### Work instruction
If a line below includes the string "will", copy it.
-- Exercise material follows --
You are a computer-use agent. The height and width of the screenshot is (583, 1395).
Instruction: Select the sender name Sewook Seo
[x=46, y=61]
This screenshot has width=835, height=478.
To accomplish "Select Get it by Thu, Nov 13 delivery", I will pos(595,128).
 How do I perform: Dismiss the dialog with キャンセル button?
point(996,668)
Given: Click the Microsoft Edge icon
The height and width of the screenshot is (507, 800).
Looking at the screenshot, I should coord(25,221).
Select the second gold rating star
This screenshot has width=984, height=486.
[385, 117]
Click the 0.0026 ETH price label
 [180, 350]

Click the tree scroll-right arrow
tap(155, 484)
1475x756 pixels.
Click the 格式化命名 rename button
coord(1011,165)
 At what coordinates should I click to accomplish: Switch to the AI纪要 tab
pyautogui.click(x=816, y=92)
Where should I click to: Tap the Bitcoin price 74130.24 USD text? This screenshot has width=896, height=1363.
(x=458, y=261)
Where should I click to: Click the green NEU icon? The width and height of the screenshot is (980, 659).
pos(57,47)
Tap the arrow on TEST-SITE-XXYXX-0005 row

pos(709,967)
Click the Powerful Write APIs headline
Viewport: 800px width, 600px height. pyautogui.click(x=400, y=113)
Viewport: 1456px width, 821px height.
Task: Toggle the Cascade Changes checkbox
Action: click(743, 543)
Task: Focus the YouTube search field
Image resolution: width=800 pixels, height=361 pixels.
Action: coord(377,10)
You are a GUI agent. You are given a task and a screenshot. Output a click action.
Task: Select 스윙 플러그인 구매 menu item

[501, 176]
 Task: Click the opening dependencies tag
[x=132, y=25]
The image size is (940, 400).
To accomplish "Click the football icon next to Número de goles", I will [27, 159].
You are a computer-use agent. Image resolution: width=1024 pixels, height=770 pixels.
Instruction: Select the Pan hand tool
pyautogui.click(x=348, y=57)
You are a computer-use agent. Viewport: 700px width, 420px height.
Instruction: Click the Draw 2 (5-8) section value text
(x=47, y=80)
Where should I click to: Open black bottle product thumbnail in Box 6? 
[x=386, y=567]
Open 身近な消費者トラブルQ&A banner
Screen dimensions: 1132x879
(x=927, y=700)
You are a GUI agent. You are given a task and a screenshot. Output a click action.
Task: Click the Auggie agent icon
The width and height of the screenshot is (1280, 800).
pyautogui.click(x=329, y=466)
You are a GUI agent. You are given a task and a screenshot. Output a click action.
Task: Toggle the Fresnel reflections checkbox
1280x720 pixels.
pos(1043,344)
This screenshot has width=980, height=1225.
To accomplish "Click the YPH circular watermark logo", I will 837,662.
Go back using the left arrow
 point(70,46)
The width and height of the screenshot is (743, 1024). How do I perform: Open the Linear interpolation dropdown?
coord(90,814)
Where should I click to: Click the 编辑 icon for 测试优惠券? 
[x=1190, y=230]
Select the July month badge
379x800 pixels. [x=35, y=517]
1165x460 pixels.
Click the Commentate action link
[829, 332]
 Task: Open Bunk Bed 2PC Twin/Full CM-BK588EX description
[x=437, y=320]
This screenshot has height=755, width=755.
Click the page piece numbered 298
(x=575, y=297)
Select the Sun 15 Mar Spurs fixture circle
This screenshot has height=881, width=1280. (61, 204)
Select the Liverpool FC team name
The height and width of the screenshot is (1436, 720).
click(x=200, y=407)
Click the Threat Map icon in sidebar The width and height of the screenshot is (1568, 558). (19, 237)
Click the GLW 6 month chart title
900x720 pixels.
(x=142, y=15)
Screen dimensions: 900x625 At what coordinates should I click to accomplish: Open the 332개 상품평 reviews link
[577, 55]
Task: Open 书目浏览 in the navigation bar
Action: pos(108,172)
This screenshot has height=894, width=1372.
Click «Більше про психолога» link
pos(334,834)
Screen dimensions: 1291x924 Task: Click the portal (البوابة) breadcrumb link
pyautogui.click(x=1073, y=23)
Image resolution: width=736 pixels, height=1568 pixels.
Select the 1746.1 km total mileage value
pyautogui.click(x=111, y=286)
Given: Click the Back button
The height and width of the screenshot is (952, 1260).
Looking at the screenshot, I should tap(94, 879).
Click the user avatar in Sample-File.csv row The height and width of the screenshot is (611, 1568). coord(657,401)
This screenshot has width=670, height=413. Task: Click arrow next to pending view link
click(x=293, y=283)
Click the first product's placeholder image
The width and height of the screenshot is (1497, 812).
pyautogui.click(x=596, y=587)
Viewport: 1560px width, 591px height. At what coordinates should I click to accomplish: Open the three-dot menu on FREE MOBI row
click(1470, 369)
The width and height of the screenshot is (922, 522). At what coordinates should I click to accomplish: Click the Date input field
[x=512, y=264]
-- Exercise material concluded --
### Task output
To accomplish "Select Get it by Thu, Nov 13 delivery", I will pos(595,128).
To accomplish "Click the football icon next to Número de goles", I will [27, 159].
To accomplish "Click the YPH circular watermark logo", I will 837,662.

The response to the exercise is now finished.